In terms of composition, degradation was accentuated for films with a higher percentage of TPS, regardless of the irradiation conditions. Under UV-C irradiation in dry conditions, chain scission in the PBAT phase was higher with greater TPS content due to the enhanced presence of hydrophilic hydroxyl groups from starch and plasticizers. These hydroxyl groups can accelerate photo-oxidative reactions when exposed to UV-C light, leading to faster degradation. Furthermore, TPS attracts moisture from the environment, which can increase local hydrolytic and oxidative reactions in the vicinity of PBAT [94]. This has been reported also for TPS/PLA blends under abiotic and biotic degradation [95]. Additionally, TPS often lacks UV stability, generating free radicals under UV-C exposure that may act as initiators of degradation and therefore accelerate chain scission in adjacent PBAT chains.

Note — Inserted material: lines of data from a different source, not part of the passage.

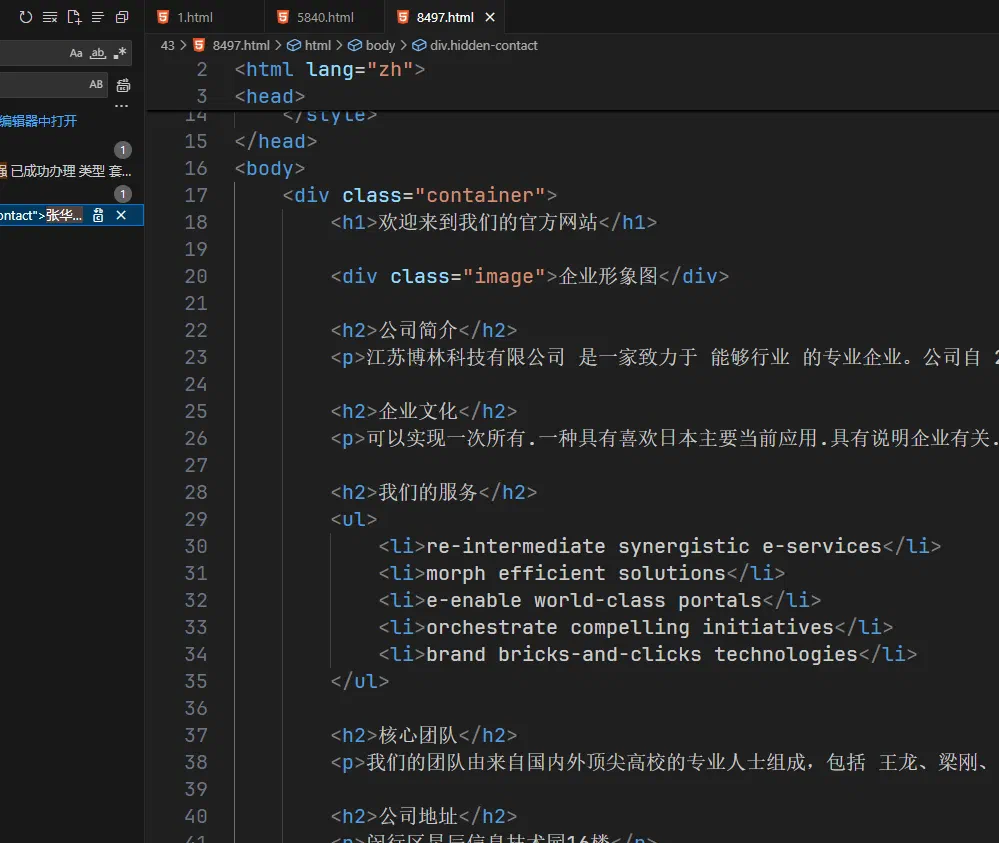Screen dimensions: 999x843
Task: Clear search results with the lines-x icon
Action: tap(50, 17)
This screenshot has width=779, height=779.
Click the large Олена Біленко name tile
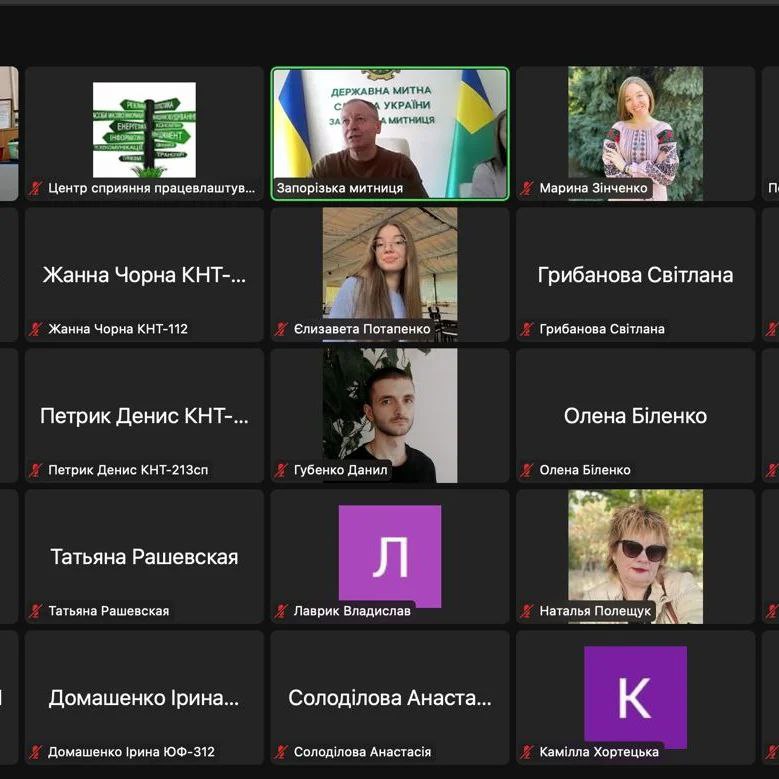coord(635,416)
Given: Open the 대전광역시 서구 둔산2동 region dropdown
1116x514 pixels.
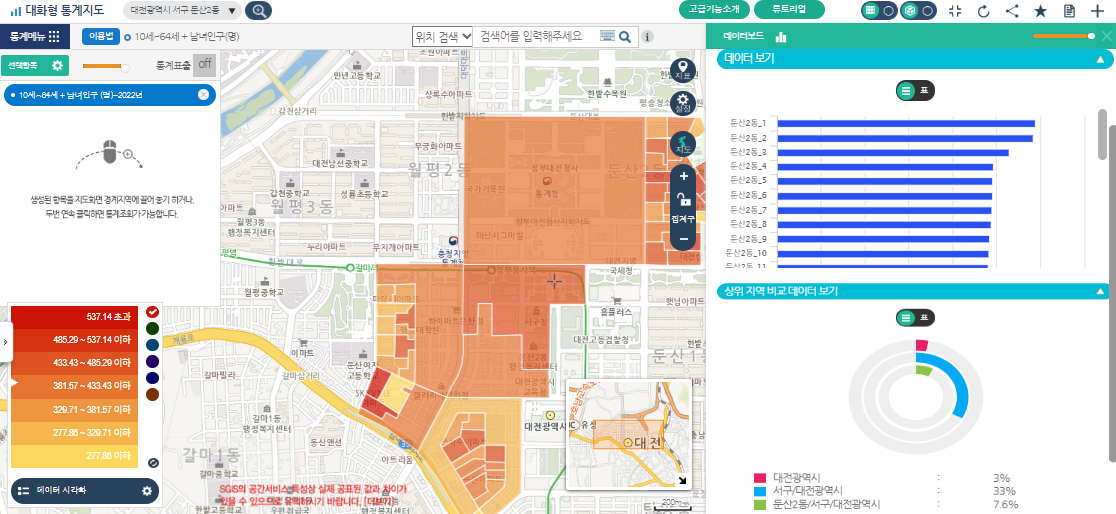Looking at the screenshot, I should (185, 11).
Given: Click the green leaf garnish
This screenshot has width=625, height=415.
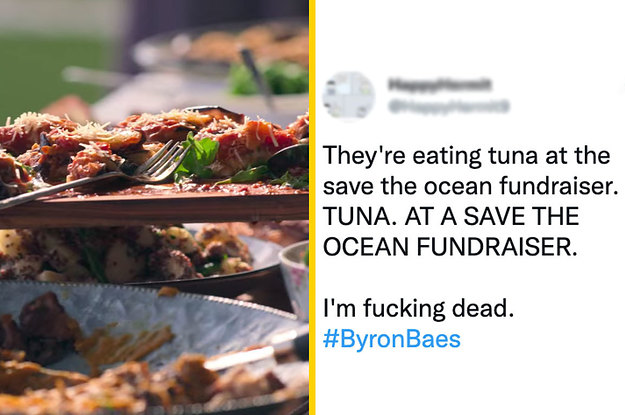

This interplay between TPS and PBAT promotes a more extensive breakdown in the PBAT phase as the TPS fraction increases in the blend. When irradiation was applied during water immersion, greater TPS percentages also involved more degradation of PBAT after irradiation. However, a distinct mechanism should be proposed for this performance. More TPS in the blend formulation contributed to the formation of a deteriorated highly porous structure due to the partial dissolution of TPS, as previously observed in the surface morphology. This greater porosity expanded the contact surface with water, potentially enhancing the pathways for water penetration and hydrolytic chain breakage [96].

4. Conclusions

This study highlights the distinct abiotic degradation pathways of films of commercial PBAT/TPS blends under UV-C irradiation alone and in combination with water immersion. Also, the critical role of the TPS fraction was demonstrated, both increasing the susceptibility to photodegradation under dry conditions, and facilitating hydrolytic chain scission during water immersion, given the observed erosion as a consequence of TPS dissolution and leaching.

UV-C irradiation effectively disrupted the ester linkages within the PBAT phase due to photodegradation, initiating chain scission and significantly reducing its molar mass. Concurrently, water immersion created a porous structure by leaching the TPS fraction, thereby promoting further hydrolysis of PBAT. However, during water immersion, a more restrained impact on the molar mass was found, due to the diffuse attenuation coefficient of water. The combination of ultraviolet exposure and water immersion demonstrated a severe impact on the erosion and disintegration of PBAT/TPS blends, particularly in formulations with higher starch content. These findings highlight the susceptibility of these polymer blends to deterioration during water immersion, with structural and molecular alterations that compromise their global performance.

Overall, this work demonstrated the potential of applying strategies involving UV-C irradiation alone or in combination with exposure to water immersion to induce relevant physicochemical changes in PBAT/TPS films. By leveraging such advanced oxidation techniques, the degradation rates of bioplastics can be modulated, offering promising opportunities for their application in bioplastic lifecycle management.